(Quoted passage)
============================================================

Reducing your risk for cancer can be as simple as walking your dog or dancing in your living room: About 20 percent of all cancers diagnosed in the United States are related to modifiable factors like physical inactivity, excess alcohol consumption, and/or poor nutrition, according to the World Cancer Research Fund. When tobacco use and exposure is considered, these modifiable issues are believed to be factors in two-thirds of U.S. cancer deaths.

Although a healthy lifestyle doesn't guarantee you won't get cancer — there are those non-modifiable factors, like genetics, to consider— it can substantially reduce an individual’s risk of being diagnosed. In fact, new research published in the journal Cancer Epidemiology, Biomarkers & Prevention suggests that people who adhere to cancer prevention guidelines can reduce all cancer incidence rates by 10 to 45 percent. They can also reduce risk of death from any cancer by 14 to 61 percent.

============================================================

(Records supplied)

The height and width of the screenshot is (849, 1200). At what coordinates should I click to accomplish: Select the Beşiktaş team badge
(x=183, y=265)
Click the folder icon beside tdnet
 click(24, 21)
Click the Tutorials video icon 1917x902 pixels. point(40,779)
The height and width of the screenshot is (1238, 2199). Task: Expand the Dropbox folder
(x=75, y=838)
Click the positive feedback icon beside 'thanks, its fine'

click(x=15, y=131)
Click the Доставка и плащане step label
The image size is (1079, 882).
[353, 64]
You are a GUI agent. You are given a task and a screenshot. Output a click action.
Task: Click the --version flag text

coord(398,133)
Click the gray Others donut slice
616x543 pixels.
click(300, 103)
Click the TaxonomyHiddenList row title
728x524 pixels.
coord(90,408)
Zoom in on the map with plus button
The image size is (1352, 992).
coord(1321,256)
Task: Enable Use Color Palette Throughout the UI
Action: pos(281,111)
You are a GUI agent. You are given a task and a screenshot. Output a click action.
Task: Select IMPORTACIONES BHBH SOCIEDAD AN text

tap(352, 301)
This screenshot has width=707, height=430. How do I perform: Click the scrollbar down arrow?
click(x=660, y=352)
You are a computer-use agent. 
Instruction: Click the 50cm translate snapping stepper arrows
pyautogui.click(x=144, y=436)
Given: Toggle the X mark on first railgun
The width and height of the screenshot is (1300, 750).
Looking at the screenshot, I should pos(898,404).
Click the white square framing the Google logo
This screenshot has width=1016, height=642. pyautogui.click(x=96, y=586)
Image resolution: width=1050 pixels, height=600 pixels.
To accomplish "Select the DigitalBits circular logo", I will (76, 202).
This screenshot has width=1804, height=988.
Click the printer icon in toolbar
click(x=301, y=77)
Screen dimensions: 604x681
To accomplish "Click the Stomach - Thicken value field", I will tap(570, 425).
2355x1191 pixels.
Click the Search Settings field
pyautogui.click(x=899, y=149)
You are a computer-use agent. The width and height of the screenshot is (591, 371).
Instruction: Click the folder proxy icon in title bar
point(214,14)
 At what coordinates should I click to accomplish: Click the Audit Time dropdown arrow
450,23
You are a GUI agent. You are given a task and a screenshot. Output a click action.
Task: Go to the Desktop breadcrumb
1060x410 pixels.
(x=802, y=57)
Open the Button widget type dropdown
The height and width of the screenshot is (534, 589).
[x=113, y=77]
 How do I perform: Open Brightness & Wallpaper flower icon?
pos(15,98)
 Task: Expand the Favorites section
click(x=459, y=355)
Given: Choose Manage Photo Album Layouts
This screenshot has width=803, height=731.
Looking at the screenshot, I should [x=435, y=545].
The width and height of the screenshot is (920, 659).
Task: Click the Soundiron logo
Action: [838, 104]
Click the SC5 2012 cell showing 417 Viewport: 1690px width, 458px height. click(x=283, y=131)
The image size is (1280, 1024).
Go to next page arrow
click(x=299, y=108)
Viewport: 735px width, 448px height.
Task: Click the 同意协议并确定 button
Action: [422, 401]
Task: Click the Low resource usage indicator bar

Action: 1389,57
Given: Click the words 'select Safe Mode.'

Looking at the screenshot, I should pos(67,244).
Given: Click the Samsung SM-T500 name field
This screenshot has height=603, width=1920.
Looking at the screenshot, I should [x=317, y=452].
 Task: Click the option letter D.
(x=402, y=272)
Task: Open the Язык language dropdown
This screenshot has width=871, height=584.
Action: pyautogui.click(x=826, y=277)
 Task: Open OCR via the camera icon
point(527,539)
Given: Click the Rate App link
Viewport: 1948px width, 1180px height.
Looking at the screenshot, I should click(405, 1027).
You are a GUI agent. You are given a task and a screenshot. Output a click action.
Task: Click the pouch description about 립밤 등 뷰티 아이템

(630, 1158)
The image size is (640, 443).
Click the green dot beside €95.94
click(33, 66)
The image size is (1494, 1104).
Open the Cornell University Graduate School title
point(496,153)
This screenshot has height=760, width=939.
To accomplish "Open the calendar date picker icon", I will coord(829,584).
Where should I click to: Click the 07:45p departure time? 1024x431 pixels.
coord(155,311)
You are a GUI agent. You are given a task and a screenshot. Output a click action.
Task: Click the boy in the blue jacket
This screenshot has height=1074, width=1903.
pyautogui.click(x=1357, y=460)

============================================================

(Work request) Print the stretch of the cancer risk passage from "Reducing your risk" through "U.S. cancer deaths.", word for word.

(Your response)
Reducing your risk for cancer can be as simple as walking your dog or dancing in your living room: About 20 percent of all cancers diagnosed in the United States are related to modifiable factors like physical inactivity, excess alcohol consumption, and/or poor nutrition, according to the World Cancer Research Fund. When tobacco use and exposure is considered, these modifiable issues are believed to be factors in two-thirds of U.S. cancer deaths.